The calculator uses the formula:

\[ r_i = \frac{\sqrt{\frac{25+(11 \times \sqrt{5})}{10}} \times d_{Space}}{\sqrt{3} \times (1+\sqrt{5})} \]

Where:

\( r_i \) — Insphere Radius of Dodecahedron (m)
\( d_{Space} \) — Space Diagonal of Dodecahedron (m)

Explanation: This formula calculates the insphere radius based on the space diagonal measurement of a regular dodecahedron, using mathematical constants related to its geometric properties.

3. Importance of Insphere Radius Calculation

Details: Calculating the insphere radius is important in geometry and 3D modeling for understanding the spatial relationships within a dodecahedron and for applications in crystallography, molecular modeling, and architectural design.

4. Using the Calculator

Tips: Enter the space diagonal measurement in meters. The value must be positive and greater than zero for accurate calculation.

5. Frequently Asked Questions (FAQ)

Q1: What is a regular dodecahedron?
A: A regular dodecahedron is a three-dimensional shape with 12 identical pentagonal faces, 20 vertices, and 30 edges.

Q2: How is space diagonal different from face diagonal?
A: Space diagonal connects two vertices that are not on the same face, while face diagonal connects two non-adjacent vertices on the same face.

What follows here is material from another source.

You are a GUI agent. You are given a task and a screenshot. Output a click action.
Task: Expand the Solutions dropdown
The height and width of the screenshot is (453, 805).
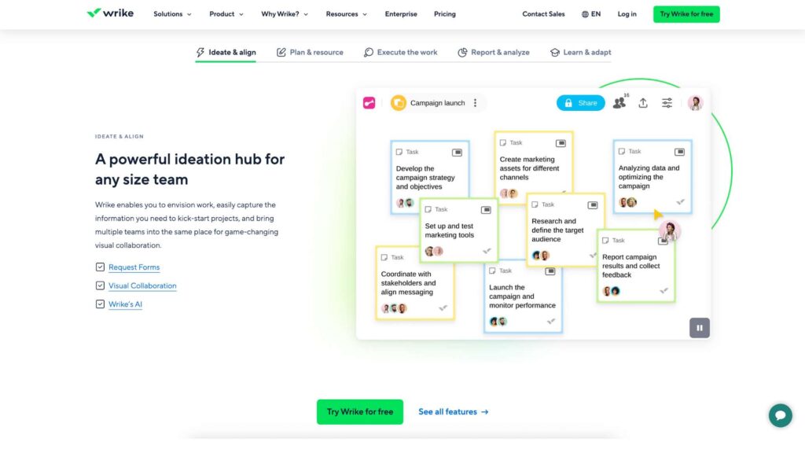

Q3: What are the practical applications of this calculation?
A: This calculation is used in crystallography, molecular modeling, game development, and architectural design where dodecahedral structures are employed.

Q4: Can this formula be used for irregular dodecahedrons?
A: No, this formula is specifically for regular dodecahedrons where all faces are identical regular pentagons.

Q5: What is the relationship between insphere radius and circumsphere radius?
A: The insphere radius is always smaller than the circumsphere radius in a regular dodecahedron, with a specific mathematical ratio between them.